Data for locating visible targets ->
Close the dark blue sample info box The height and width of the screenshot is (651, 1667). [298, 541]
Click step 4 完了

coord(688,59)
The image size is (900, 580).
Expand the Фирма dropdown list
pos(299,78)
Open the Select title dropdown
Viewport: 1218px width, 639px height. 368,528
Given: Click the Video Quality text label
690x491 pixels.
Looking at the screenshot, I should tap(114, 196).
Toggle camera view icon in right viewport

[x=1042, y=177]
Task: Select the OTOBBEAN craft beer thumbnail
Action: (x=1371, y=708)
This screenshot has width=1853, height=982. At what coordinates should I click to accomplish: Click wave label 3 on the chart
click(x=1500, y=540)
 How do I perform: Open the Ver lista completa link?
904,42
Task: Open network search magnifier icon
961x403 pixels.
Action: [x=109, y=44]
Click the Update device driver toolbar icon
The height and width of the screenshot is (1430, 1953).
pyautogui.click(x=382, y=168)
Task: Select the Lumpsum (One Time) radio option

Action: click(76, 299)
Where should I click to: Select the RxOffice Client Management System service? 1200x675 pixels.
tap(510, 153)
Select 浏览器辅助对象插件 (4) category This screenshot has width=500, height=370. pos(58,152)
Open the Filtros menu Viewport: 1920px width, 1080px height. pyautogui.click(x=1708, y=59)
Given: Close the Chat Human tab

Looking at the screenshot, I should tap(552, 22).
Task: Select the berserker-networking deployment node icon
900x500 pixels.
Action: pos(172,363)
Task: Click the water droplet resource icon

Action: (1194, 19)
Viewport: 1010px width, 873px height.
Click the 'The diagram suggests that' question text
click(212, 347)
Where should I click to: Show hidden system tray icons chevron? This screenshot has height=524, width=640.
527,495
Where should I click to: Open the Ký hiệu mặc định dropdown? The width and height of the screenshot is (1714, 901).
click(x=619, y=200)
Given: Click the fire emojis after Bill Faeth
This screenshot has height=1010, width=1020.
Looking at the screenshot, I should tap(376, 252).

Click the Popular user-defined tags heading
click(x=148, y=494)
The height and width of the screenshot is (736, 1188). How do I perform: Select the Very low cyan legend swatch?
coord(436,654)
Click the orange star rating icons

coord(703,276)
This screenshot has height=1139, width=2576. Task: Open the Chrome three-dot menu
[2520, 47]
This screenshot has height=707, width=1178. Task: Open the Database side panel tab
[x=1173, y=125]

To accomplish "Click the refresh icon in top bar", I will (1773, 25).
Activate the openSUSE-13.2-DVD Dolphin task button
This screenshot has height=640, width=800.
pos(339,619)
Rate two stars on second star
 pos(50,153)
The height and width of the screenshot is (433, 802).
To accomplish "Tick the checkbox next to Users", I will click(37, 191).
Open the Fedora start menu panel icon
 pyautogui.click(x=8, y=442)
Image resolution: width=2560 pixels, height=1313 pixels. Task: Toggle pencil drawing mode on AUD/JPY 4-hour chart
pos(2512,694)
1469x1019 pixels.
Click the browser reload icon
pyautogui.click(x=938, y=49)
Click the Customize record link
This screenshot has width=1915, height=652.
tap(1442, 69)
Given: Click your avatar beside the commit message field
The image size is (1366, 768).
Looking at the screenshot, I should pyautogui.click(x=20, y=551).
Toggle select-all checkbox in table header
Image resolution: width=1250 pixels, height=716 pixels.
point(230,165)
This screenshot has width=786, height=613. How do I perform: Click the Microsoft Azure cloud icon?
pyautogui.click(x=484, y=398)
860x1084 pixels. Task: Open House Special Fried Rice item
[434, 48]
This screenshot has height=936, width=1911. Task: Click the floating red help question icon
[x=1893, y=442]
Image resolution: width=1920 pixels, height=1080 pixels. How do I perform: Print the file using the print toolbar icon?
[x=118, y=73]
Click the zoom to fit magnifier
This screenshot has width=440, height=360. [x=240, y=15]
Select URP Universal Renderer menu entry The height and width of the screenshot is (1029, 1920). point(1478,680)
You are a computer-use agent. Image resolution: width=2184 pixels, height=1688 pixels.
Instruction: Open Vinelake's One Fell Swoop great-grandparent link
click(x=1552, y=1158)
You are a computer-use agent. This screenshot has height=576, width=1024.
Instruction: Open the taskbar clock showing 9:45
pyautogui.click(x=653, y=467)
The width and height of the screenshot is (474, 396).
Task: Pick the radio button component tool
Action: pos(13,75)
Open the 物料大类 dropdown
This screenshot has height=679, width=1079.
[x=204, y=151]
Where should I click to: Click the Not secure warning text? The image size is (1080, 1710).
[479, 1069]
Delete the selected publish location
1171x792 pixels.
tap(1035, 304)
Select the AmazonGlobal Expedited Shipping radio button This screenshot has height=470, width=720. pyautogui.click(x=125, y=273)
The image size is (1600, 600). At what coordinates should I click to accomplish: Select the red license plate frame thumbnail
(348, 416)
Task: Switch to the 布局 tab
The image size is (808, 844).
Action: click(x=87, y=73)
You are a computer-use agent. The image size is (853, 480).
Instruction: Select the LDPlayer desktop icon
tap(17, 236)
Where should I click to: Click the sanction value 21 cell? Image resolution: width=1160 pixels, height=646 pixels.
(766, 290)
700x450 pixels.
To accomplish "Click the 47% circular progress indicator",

WHAT THE EXERCISE ASKS -> Reproduce every one of the records above line for line, without altering anything.

ANSWER TO THE TASK ->
Close the dark blue sample info box The height and width of the screenshot is (651, 1667). [298, 541]
Click step 4 完了

coord(688,59)
The image size is (900, 580).
Expand the Фирма dropdown list
pos(299,78)
Open the Select title dropdown
Viewport: 1218px width, 639px height. 368,528
Given: Click the Video Quality text label
690x491 pixels.
Looking at the screenshot, I should tap(114, 196).
Toggle camera view icon in right viewport

[x=1042, y=177]
Task: Select the OTOBBEAN craft beer thumbnail
Action: (x=1371, y=708)
This screenshot has width=1853, height=982. At what coordinates should I click to accomplish: Click wave label 3 on the chart
click(x=1500, y=540)
 How do I perform: Open the Ver lista completa link?
904,42
Task: Open network search magnifier icon
961x403 pixels.
Action: [x=109, y=44]
Click the Update device driver toolbar icon
The height and width of the screenshot is (1430, 1953).
pyautogui.click(x=382, y=168)
Task: Select the Lumpsum (One Time) radio option

Action: click(76, 299)
Where should I click to: Select the RxOffice Client Management System service? 1200x675 pixels.
tap(510, 153)
Select 浏览器辅助对象插件 (4) category This screenshot has width=500, height=370. pos(58,152)
Open the Filtros menu Viewport: 1920px width, 1080px height. pyautogui.click(x=1708, y=59)
Given: Close the Chat Human tab

Looking at the screenshot, I should tap(552, 22).
Task: Select the berserker-networking deployment node icon
900x500 pixels.
Action: pos(172,363)
Task: Click the water droplet resource icon

Action: (1194, 19)
Viewport: 1010px width, 873px height.
Click the 'The diagram suggests that' question text
click(212, 347)
Where should I click to: Show hidden system tray icons chevron? This screenshot has height=524, width=640.
527,495
Where should I click to: Open the Ký hiệu mặc định dropdown? The width and height of the screenshot is (1714, 901).
click(x=619, y=200)
Given: Click the fire emojis after Bill Faeth
This screenshot has height=1010, width=1020.
Looking at the screenshot, I should tap(376, 252).

Click the Popular user-defined tags heading
click(x=148, y=494)
The height and width of the screenshot is (736, 1188). How do I perform: Select the Very low cyan legend swatch?
coord(436,654)
Click the orange star rating icons

coord(703,276)
This screenshot has height=1139, width=2576. Task: Open the Chrome three-dot menu
[2520, 47]
This screenshot has height=707, width=1178. Task: Open the Database side panel tab
[x=1173, y=125]

To accomplish "Click the refresh icon in top bar", I will (1773, 25).
Activate the openSUSE-13.2-DVD Dolphin task button
This screenshot has height=640, width=800.
pos(339,619)
Rate two stars on second star
 pos(50,153)
The height and width of the screenshot is (433, 802).
To accomplish "Tick the checkbox next to Users", I will click(37, 191).
Open the Fedora start menu panel icon
 pyautogui.click(x=8, y=442)
Image resolution: width=2560 pixels, height=1313 pixels. Task: Toggle pencil drawing mode on AUD/JPY 4-hour chart
pos(2512,694)
1469x1019 pixels.
Click the browser reload icon
pyautogui.click(x=938, y=49)
Click the Customize record link
This screenshot has width=1915, height=652.
tap(1442, 69)
Given: Click your avatar beside the commit message field
The image size is (1366, 768).
Looking at the screenshot, I should pyautogui.click(x=20, y=551).
Toggle select-all checkbox in table header
Image resolution: width=1250 pixels, height=716 pixels.
point(230,165)
This screenshot has width=786, height=613. How do I perform: Click the Microsoft Azure cloud icon?
pyautogui.click(x=484, y=398)
860x1084 pixels. Task: Open House Special Fried Rice item
[434, 48]
This screenshot has height=936, width=1911. Task: Click the floating red help question icon
[x=1893, y=442]
Image resolution: width=1920 pixels, height=1080 pixels. How do I perform: Print the file using the print toolbar icon?
[x=118, y=73]
Click the zoom to fit magnifier
This screenshot has width=440, height=360. [x=240, y=15]
Select URP Universal Renderer menu entry The height and width of the screenshot is (1029, 1920). point(1478,680)
You are a computer-use agent. Image resolution: width=2184 pixels, height=1688 pixels.
Instruction: Open Vinelake's One Fell Swoop great-grandparent link
click(x=1552, y=1158)
You are a computer-use agent. This screenshot has height=576, width=1024.
Instruction: Open the taskbar clock showing 9:45
pyautogui.click(x=653, y=467)
The width and height of the screenshot is (474, 396).
Task: Pick the radio button component tool
Action: pos(13,75)
Open the 物料大类 dropdown
This screenshot has height=679, width=1079.
[x=204, y=151]
Where should I click to: Click the Not secure warning text? The image size is (1080, 1710).
[479, 1069]
Delete the selected publish location
1171x792 pixels.
tap(1035, 304)
Select the AmazonGlobal Expedited Shipping radio button This screenshot has height=470, width=720. pyautogui.click(x=125, y=273)
The image size is (1600, 600). At what coordinates should I click to accomplish: Select the red license plate frame thumbnail
(348, 416)
Task: Switch to the 布局 tab
The image size is (808, 844).
Action: click(x=87, y=73)
You are a computer-use agent. The image size is (853, 480).
Instruction: Select the LDPlayer desktop icon
tap(17, 236)
Where should I click to: Click the sanction value 21 cell? Image resolution: width=1160 pixels, height=646 pixels.
(766, 290)
700x450 pixels.
To accomplish "Click the 47% circular progress indicator",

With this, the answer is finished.